Aggression at COTA reaches boiling point with Suárez, Chastain and Bowman

Multiple late-race cautions at Circuit of The Americas led to bent fenders and hurt feelings Sunday afternoon.

And by the time the smoke settled, tempers were flaring between Trackhouse Racing teammates Daniel Suárez and Ross Chastain, along with Hendrick Motorsports driver Alex Bowman.

MORE: COTA race recap | Cup Series standings

In double overtime, Suárez restarted as the third car on the inside lane with Bowman and Chastain behind him. The field scattered up the hill into Turn 1, and Bowman peeked to Suárez’s left side. Chastain nudged Bowman under braking, sending Bowman into Suárez, who, in turn, spun Martin Truex Jr. The contact from Suárez’s No. 99 Chevrolet to Truex’s car resulted in a flat right-front tire for Suárez, whose tire carcass then came loose and necessitated the final caution of the afternoon. Suárez was relegated to a 27th-place finish.

It was a culmination of a day’s worth of aggression throughout the field. Suárez chased Bowman’s No. 48 car to pit road after the cooldown lap, nudging Chastain out of the way to get there. Bowman and Suárez had a conversation upon exiting their cars.

WATCH: Extended highlights from Sunday’s race at COTA

“He just thought I drove in and tried to drive through him,” Bowman said of Suárez. “I had the corner made. Only reason I was inside of the 99 was to protect from the 1. Then the 1 just hammered me in the corner, dumped me, then I ran into the 99, kind of cleaned him out.”

■ Set of tasks
**A.** In the COTA race article, what place did Suárez finish in?
**B.** Continue the COTA race article from its last sentence.

■ Collected material

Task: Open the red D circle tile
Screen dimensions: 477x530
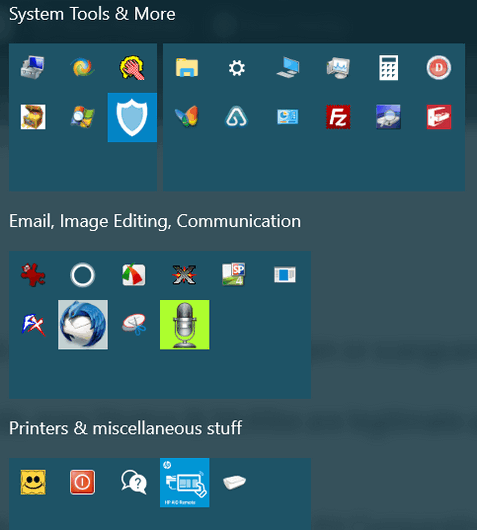Action: (438, 68)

■ The results
**A.** 27th place.

**B.**
With that information fresh on his mind, Suárez made his way to his teammate’s car for a discussion. That exchange became more heated as Chastain exited his car, telling his teammate: “Don’t be all high and mighty.”

“He (Suárez) is mad at me for being two rows back,” Chastain later told reporters. “He’s always mad at me. … I shouldn’t say that. He’s not always mad at me. He’s mad at me for a restart.”

Chastain had worked his way back to the top 10 entering that double-overtime restart after spinning in Turn 1 on a restart with nine laps to go in regulation. Chastain veered to avoid Austin Dillon’s spinning car and went wide — but wound up spun around himself off the nose of Erik Jones’ No. 43 car.

“I’m getting run into, and then I’m running into people. I got spun a couple restarts before, and he got it later,” said Chastain, who rallied to fourth. “I didn’t get mad when I got spun. I just tried to get my car to start. It was in, like, low-load protection mode, and once I got the ECU cycled, I got going, and I never thought about it again.

“I don’t understand how we can be so upset about crazy restarts that we’re doing.”

Bowman, who had his own disagreement with Chastain one week earlier at Atlanta after a bailed plan to draft together, saw plenty of reason to be displeased about the calamity of each restart.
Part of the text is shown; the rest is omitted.